You will be at a higher risk of OSA is you have one of several predispositions
- A smaller than normal airway size, due to a larger tongue or soft palate, or swollen throat.
- Weak musles in the upper throat. This may be an unavoidable characteristic, or brought on by excessive alchol intake or a neurological disorder.
- Obstruction caused by nasal congestion. Many reasons exist for nasal congestion, but if you have a chronic complaint, like an allergic reaction that causes swelling, a side effect of a drug or a long term illness than these can all lead to the obstruction
Central sleep apnea is far less ommon and is due to neurological disorders which reduce the bodies abilities to look after itself
Symptoms to watch out for
- Excessive daytime sleepiness and tiredness.
- Nocturnal problems such as loud snoring, thrashing in bed, choking while asleep, making weird noises, pain reactions or mini 'seizures'
- Headaches in the morning
- Sexual dyfunction
Obstructive sleep apnea can be managed by your doctor but if it's undiagnosed, or left untreated, than there is a signifigantly higher risk of cardiovascular disease and motor vehicle accidents. Ralph was shocked when he saw the statistics and realized what his death would mean to his wife and kids.

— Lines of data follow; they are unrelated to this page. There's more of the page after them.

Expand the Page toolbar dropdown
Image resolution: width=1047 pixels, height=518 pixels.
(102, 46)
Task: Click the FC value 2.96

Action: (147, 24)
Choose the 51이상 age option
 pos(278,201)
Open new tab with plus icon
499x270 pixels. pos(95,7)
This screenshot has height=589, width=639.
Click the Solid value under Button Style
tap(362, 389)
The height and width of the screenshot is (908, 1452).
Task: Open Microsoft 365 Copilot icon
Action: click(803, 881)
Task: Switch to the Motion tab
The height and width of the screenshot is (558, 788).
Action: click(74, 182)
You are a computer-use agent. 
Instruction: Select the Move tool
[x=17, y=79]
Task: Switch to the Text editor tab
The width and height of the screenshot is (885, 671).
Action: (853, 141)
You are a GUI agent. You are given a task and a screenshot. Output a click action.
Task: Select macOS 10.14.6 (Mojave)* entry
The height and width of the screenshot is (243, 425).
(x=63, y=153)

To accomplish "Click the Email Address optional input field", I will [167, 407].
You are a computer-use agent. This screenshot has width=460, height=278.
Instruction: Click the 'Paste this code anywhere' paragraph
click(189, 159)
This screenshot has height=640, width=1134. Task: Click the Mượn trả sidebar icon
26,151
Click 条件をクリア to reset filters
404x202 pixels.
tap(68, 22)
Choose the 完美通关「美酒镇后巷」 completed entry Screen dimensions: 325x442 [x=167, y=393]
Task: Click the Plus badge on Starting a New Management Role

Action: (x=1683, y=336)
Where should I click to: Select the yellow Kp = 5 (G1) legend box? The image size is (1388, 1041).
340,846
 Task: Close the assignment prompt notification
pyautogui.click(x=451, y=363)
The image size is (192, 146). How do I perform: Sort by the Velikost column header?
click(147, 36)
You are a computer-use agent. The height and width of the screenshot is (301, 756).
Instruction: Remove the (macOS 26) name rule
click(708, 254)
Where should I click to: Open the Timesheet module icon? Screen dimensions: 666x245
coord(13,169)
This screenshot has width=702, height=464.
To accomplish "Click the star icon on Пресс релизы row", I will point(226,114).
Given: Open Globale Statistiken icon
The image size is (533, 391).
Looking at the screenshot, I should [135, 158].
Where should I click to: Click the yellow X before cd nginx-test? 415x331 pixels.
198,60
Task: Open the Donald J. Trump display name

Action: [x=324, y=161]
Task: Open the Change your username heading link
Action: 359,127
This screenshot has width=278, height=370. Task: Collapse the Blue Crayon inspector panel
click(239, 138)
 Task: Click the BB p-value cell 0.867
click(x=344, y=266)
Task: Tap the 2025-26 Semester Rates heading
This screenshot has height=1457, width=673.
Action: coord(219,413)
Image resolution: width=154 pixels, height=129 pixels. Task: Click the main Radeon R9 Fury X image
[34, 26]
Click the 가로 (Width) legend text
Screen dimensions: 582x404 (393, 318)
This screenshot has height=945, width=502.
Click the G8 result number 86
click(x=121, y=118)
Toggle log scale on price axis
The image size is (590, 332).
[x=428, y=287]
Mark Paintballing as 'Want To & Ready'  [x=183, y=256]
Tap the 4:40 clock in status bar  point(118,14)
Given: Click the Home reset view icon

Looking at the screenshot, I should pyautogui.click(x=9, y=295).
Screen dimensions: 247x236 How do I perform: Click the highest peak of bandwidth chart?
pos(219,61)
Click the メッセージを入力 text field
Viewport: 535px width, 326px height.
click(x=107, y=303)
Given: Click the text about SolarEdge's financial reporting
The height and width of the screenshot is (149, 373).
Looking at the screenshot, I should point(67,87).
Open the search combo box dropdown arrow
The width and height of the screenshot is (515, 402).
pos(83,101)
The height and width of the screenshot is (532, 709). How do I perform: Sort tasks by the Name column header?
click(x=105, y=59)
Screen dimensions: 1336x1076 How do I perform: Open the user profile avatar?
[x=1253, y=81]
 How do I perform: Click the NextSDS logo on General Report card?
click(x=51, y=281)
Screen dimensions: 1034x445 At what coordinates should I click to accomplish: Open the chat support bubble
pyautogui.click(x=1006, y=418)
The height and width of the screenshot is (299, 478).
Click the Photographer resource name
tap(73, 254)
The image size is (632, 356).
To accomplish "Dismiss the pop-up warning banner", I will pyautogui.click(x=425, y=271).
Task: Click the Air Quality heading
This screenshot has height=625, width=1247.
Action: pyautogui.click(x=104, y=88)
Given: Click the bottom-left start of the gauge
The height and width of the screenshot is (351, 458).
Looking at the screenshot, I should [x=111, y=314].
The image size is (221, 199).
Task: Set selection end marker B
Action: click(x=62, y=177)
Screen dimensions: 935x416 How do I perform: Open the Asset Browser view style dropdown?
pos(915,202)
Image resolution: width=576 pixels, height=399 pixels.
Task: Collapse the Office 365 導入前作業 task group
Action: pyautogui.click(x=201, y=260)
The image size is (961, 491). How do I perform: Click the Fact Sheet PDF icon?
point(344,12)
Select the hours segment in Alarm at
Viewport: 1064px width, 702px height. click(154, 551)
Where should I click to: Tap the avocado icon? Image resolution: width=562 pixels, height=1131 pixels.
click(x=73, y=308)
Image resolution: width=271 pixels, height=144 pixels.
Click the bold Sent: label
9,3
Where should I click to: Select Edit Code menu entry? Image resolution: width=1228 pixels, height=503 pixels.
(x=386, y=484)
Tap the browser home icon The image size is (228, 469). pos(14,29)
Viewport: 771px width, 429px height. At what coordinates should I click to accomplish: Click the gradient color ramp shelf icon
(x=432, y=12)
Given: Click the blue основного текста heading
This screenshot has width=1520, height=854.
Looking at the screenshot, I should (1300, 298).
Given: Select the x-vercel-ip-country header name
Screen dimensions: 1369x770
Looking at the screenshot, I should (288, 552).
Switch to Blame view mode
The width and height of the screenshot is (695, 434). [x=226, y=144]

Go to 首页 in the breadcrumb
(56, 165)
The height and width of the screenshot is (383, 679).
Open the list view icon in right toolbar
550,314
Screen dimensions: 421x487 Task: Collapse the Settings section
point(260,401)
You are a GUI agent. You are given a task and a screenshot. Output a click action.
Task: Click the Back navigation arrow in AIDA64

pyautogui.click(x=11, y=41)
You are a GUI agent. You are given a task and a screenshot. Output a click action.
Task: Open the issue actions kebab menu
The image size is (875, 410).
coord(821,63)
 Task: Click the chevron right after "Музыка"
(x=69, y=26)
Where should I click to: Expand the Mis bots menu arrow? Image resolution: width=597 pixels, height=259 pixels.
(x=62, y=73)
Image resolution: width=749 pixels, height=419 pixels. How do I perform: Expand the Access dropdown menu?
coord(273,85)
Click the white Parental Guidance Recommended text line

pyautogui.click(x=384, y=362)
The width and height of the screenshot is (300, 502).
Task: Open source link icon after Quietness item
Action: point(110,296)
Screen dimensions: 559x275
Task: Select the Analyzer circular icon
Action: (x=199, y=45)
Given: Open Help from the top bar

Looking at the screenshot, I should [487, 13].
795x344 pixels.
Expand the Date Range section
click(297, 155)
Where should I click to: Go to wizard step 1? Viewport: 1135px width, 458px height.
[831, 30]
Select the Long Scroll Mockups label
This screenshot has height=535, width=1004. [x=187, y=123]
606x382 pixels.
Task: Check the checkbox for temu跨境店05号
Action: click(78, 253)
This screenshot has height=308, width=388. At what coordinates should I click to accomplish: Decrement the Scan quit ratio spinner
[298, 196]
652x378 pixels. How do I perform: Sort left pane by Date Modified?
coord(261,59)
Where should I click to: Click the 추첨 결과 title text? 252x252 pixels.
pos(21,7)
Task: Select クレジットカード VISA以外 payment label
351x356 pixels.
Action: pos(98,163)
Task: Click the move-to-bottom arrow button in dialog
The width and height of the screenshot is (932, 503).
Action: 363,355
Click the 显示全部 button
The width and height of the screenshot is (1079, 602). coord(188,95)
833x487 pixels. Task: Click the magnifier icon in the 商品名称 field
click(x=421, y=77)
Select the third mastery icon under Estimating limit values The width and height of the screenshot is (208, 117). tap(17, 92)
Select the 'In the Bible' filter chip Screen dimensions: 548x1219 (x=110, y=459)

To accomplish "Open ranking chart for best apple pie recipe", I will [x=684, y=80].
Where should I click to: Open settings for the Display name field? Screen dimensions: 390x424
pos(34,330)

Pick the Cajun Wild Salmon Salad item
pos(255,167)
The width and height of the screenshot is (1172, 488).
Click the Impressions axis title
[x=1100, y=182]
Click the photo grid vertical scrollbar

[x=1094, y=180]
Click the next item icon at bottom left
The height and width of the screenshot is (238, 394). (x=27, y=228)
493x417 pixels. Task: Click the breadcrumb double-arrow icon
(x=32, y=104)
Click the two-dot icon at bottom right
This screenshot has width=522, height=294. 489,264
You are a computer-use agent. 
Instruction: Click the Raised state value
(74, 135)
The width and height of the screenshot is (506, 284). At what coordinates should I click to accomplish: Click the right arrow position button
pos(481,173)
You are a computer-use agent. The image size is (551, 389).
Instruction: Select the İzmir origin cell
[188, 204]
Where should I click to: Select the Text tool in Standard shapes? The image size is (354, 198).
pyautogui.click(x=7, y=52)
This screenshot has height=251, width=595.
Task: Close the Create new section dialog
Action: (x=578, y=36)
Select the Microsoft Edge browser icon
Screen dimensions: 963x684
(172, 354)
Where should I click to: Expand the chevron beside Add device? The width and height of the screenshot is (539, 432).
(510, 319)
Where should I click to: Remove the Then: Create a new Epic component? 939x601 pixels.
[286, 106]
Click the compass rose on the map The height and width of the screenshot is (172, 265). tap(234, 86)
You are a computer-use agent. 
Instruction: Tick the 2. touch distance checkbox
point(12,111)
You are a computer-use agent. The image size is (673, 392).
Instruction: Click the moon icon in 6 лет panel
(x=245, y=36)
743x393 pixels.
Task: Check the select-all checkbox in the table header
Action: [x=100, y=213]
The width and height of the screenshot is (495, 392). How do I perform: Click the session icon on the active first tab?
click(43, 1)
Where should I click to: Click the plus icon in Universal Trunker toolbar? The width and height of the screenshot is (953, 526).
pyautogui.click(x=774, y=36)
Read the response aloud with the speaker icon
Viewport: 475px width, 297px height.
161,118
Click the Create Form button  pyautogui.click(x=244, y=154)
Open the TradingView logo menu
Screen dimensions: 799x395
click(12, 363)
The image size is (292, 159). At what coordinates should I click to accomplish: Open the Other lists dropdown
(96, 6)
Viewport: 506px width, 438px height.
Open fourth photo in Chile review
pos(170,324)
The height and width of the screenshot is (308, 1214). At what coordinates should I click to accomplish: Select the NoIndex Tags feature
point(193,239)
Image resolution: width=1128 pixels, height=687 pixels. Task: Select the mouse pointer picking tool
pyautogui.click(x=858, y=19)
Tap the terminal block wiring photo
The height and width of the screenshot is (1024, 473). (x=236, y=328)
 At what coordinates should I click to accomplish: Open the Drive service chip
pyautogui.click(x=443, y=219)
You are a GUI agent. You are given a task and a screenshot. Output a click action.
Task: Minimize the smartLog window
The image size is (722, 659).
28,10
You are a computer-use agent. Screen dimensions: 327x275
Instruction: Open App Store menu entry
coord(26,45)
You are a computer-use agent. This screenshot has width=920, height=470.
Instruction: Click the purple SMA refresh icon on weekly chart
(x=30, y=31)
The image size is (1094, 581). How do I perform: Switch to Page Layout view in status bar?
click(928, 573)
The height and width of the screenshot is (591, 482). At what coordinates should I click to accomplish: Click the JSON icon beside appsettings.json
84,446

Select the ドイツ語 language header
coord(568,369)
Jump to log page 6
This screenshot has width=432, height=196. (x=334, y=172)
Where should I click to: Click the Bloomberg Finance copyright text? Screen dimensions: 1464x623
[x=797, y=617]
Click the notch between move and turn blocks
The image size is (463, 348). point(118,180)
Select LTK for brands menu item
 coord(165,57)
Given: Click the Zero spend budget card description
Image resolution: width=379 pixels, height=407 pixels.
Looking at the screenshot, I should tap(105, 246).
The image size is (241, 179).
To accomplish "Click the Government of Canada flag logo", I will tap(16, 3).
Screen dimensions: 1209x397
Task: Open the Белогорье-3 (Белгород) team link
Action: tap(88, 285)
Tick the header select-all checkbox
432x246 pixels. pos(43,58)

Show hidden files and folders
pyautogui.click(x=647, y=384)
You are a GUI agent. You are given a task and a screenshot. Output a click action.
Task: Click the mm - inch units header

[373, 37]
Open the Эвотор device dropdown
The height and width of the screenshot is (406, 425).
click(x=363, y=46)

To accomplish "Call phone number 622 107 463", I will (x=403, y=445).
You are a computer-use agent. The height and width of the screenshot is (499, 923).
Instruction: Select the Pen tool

You will be at a higher risk of having OSA if you're obese, unfit, keep odd sleeping hours, drink alcohol before sleeping, smoke cigarettes, take sleeping pills or have a chronicly blocked nose
Ralph's doctor put him through several steps to help with his problem.
- He lost weight, nearly 10kg, which made a big difference in many areas of his life
- He began to excersize and got fit for the first time since school
- he started going to sleep at the same time each night, didn't watch TV in bed and practiced some relaxation techniques
- He stopped taking sleeping pills to help him sleep but left him feeling drugged the next day
- Stopped drinking during the week and has (nearly!) stopped smoking
- Sleeping on your stomach or side may help with sleep apnea
At the moment these measures appears to be working, but Ralph still wakes up groggy and with a headache. He feels much better and can finally chase after his children. Unfortunatley his wife is still woken up by his snoring.
The next step is a few nights in a sleep clinic and using a Continuous positive airway pressure CPAP machine.
It's currently the most effective way to treat sleep apnea. You wear a mask over your nose, or face and it uses air to hold open your throat. Most patients report a big increase in sleepiness and can think better in the morning.